Researchers have identified 19 or so mutations that make HIV resistant to one or more NNRTIs. A single mutation, K103N, will make you highly resistant to Sustiva and Viramune. Even if you don't have the K103N mutation, a combination of other mutations can also make your HIV resistant to NNRTIs.
Researchers have identified around 40 mutations associated with PIs. The good news? Most of these mutations contribute to resistance, but only in small ways. Although a single mutation can cause resistance to one PI, no single mutation has yet occurred that causes resistance to all PIs. The bad news? These small mutations can add up: It takes only three specific mutations to make HIV resistant to most PIs. To avoid this, researchers are examining ways to closely monitor the concentration of PIs in your body. If the concentration seems to be a little on the low side, a doctor would "boost" the PI up to a higher level. This would not only reduce the number of mutations occurring, but, of course, would reduce the amount of HIV in your body as well.
Resistance to the only approved drug in this class, Fuzeon, is still being studied. Ten mutations are known to cause resistance to Fuzeon, but they do not affect sensitivity to other medications in other classes. There is also a special genotypic resistance test that can detect Fuzeon resistance. It looks for mutations in a different part of HIV RNA.

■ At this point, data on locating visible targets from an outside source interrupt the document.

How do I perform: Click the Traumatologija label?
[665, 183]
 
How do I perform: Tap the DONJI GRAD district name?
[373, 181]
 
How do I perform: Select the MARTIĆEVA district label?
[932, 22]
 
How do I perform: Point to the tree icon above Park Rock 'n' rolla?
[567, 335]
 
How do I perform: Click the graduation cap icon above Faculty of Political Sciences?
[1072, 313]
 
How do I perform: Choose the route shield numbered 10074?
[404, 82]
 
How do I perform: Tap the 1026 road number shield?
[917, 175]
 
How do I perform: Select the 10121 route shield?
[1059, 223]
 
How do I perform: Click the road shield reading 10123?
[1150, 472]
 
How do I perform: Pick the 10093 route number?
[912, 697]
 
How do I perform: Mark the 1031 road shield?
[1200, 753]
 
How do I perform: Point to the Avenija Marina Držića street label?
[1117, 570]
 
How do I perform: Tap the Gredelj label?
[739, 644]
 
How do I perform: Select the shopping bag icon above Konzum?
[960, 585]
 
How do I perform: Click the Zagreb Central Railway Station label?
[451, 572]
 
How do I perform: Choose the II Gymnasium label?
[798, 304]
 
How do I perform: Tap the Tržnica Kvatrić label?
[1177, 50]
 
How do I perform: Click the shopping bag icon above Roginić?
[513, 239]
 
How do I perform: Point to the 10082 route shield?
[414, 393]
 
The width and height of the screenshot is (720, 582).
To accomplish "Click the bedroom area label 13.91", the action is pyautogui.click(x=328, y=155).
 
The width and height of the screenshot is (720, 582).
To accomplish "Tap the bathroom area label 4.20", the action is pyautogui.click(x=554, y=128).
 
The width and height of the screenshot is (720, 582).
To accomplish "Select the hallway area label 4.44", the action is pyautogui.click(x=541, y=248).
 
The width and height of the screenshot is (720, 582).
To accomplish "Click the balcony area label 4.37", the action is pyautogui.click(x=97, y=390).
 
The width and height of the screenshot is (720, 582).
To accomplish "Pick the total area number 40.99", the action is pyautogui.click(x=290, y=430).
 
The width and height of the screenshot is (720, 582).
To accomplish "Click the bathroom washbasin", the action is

These drugs block the entry of HIV into human DNA, the irreversible step of HIV infection. Resistance to integrase inhibitors seems to be somewhat similar to that of protease inhibitors, where one of three recognized changes gives significant resistance, and then additional mutations give high-level resistance. One inhibitor, Isentress, is available now, but at least two others are under development, one of which is expected to work if Isentress resistance has developed.
Most HIV strains use the CXCR4 co-receptor and the CCR5 co-receptor to enter a CD4 cell. Selzentry (the only approved CCR5 inhibitor) works by preventing HIV from using the CCR5 co-receptor to enter CD4 cells. Resistance to Selzentry can sometimes occur if the virus learns to use the CCR5 co-receptor despite the presence of Selzentry. However, more often, CCR5 inhibitors fail if an HIV strain appears that can enter the CD4 cell using the CXCR4 co-receptor instead of the CCR5 co-receptor (this HIV strain is known as X4-tropic or dual-tropic). You must take a special test called a tropism test before you can use Selzentry. You should also take this test if Selzentry stops working for you in order to determine whether your strain of HIV has changed.